A. RÉFORMER LE FINANCEMENT DU RMI
Dès sa première année d'application, le mode de financement du RMI a montré son inadéquation, avec un déficit global supérieur à 8 %. Il convient donc de le réformer, en vue de mettre en place une modalité pérenne, ne nécessitant pas d'ajustements chaque année.
1. Les principes à respecter
Le principe légal de financement des compétences transférées, qui prévoit que l'Etat transfère une ressource équivalente au montant consacré à la compétence lors des dernières années (moyenne sur 3 ans pour le fonctionnement, 5 ans pour l'investissement), ne peut gère être remis en cause, et il est garanti par le Conseil constitutionnel, qui a indiqué que le montant de la ressource transférée devait rester au moins égal à celui de l'année du transfert. (voir supra . Introduction).
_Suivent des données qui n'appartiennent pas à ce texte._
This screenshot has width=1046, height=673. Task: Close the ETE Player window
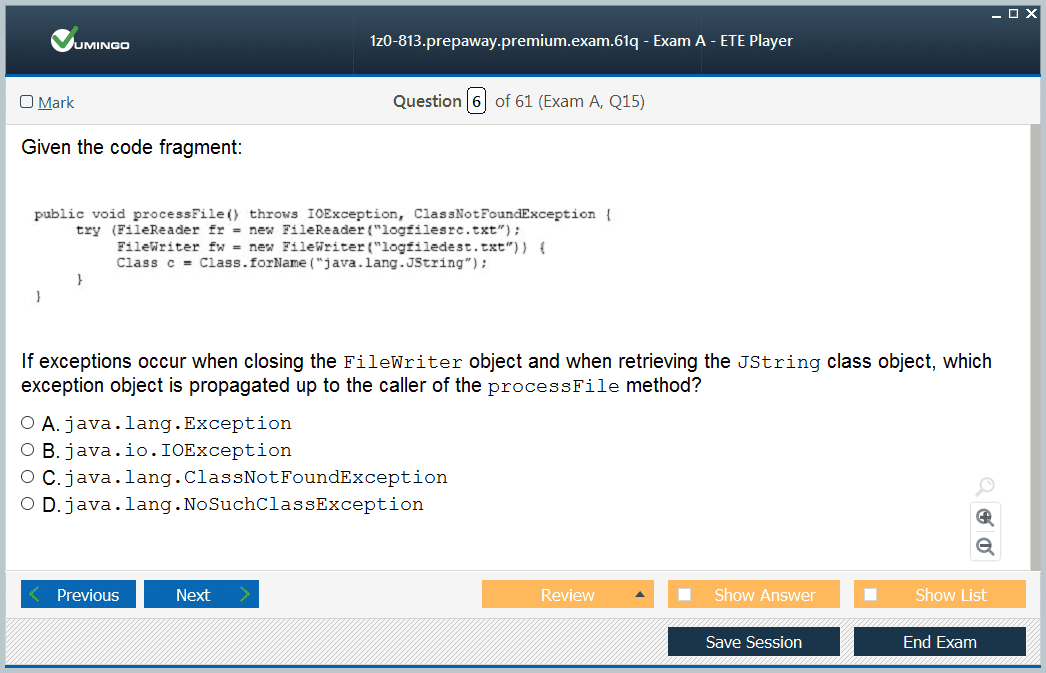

Toutefois, les modalités d'application de ce principe doivent nécessairement tenir compte du droit budgétaire applicable aux collectivités locales , et notamment de l'obligation d'équilibre des dépenses de fonctionnement . Un des objectifs rarement évoqué, mais réel, de la décentralisation, est un assainissement des comptes publics : l'Etat transfère des compétences qu'il finançait bien souvent à crédit, à des collectivités qui doivent les payer comptant.
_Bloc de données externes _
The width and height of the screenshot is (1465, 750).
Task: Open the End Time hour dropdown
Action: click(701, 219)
Votre rapporteur considère que trois modalités de transfert des financements peuvent être distinguées, en fonction de la nature des compétences transférées :
- les dépenses d'investissement peuvent être financées par le transfert d'une ressource qui n'évoluera pas nécessairement comme la dépense, du fait à la fois de leur caractère partiellement discrétionnaire et de la possibilité de les financer par emprunt . Il convient en ce cas de procéder à un calcul économique, transférant à la collectivité une ressource permettant de maintenir les équipements en bon état de fonctionnement sur leur durée de vie, et de les renouveler (calcul analogue à celui prévu pour les transferts d'équipement dans le cadre de l'intercommunalité), en laissant aux collectivités la charge des équipements entièrement nouveaux ;
- les dépenses de fonctionnement discrétionnaires doivent être compensées par une ressource équivalente au moment du transfert, mais dont l'évolution à l'avenir peut être incertaine (sous réserve de la garantie prévue par le Conseil constitutionnel). En effet, les collectivités conservent sur ce type de dépenses une marge de choix et il n'y a pas lieu de contraindre l'Etat à assumer les conséquences financières de ces choix ;
- les dépenses de fonctionnement à la fois obligatoires et contraintes (« mandatory » dans la terminologie anglo-saxonne) ; c'est-à-dire dont l'évolution échappe largement, voire en totalité, aux choix de la collectivité, doivent être financées par une ressource s'adaptant en permanence au niveau de la dépense, compte tenu de l'obligation d'équilibre des dépenses de fonctionnement .
De toute évidence, le RMI correspond à ce troisième cas, même si votre rapporteur estime que les départements doivent être très fortement incités à en assurer la gestion la plus rigoureuse et la plus efficace possible.